# [Task instructions]
Give the lines of the records below as a JSON list of strings, one string per line and no blank lines, starting at the line that contains "You are a GUI" and ending at the line that contains "The height and", with both included.

# [Data rows]
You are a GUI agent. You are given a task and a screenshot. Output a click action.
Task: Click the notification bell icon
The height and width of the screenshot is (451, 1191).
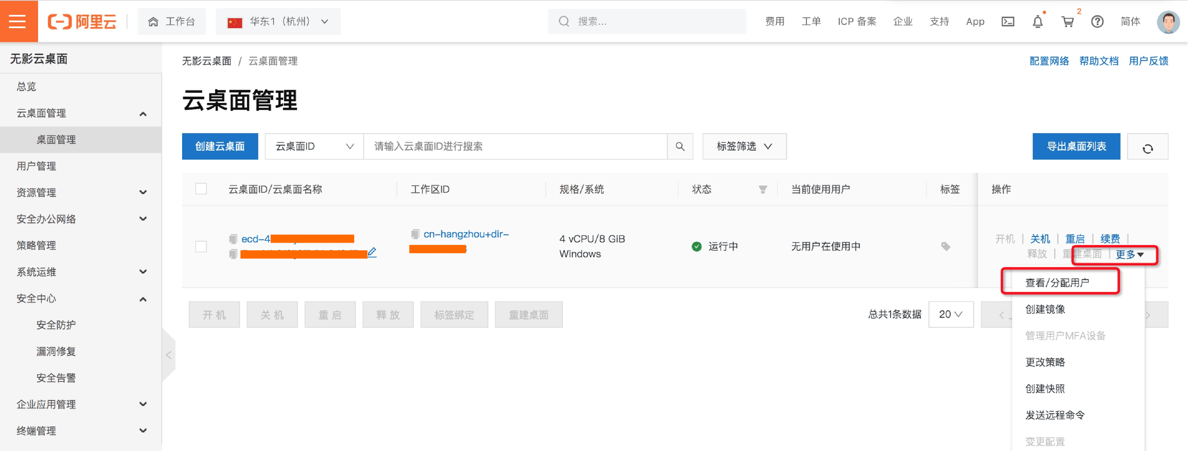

---

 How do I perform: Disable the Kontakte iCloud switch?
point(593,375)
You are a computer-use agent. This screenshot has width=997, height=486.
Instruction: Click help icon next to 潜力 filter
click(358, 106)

# [Task answer]
[
  "You are a GUI agent. You are given a task and a screenshot. Output a click action.",
  "Task: Click the notification bell icon",
  "The height and width of the screenshot is (451, 1191)."
]